MDR report key: 2802340 · Received October 24, 2012

Report

Report Number
3002807350-2012-00003
Event Type
Injury
Date Received
October 24, 2012
Date of Event
September 24, 2012
Report Date
October 10, 2012
Manufacturer
JMS SINGAPORE PTE LTD
Product Code
FIE
PMA / PMN Number
K111948
Adverse Event
Yes
Report Source
Manufacturer report
Reporter Location
AL, US
Reporter Occupation
NURSE

Narratives

Additional Manufacturer Narrative · 1

(B)(4). JMSS (THE MANUFACTURER) IS SUBMITTING THE REPORT ON BEHALF OF (B)(4) (THE IMPORTER).

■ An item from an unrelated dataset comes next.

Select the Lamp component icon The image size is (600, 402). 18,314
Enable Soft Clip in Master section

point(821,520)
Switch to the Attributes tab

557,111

FROM RESERVE SAMPLE EVALUATION AND DEVICE HISTORY RECORD REVIEW, THERE WAS NO ABNORMALITY FOUND AND THE COMPLAINT LOT MET THE QA SPECIFICATIONS PRIOR RELEASING IT TO THE MARKET. THERE WAS NO MALFUNCTION ON THE NEEDLE ITSELF. BASED ON THE INFORMATION PROVIDED BY THE CLINICAL MANAGER, THE NEEDLE DISLODGEMENT OCCURRED AFTER 3HR AND 20MINS INTO HER 4HR DIALYSIS TREATMENT. THE POSSIBILITY EXISTS THAT THE PATIENT MIGHT HAVE MOVED AND THE NEEDLE SET OR BLOOD LINES MIGHT HAVE CAUGHT ON SOMETHING WHICH CAUSED THE NEEDLE SET TO BE DISLODGED FROM THE ACCESS SITE. SOME OF THE OTHER POSSIBLE FACTORS THAT MIGHT RESULT IN THE DISLODGEMENT OF THE NEEDLE SET ARE: POOR QUALITY OF TAPE/POOR ADHESION STRENGTH OF THE TAPE, GRAVITATIONAL PULL ON THE AVF SET, DISINFECTANT/LOTION/MEDICATION USED ON THE PATIENT, PATIENT'S PERSPIRATION, PATIENT'S SKIN CONDITION, AND CANNULATION ANGLE. THUS, NO CORRECTIVE ACTION WILL BE APPLICABLE AS REPORTED INCIDENT IS NOT RELATED TO ANY MALFUNCTION OF JMSS PRODUCT.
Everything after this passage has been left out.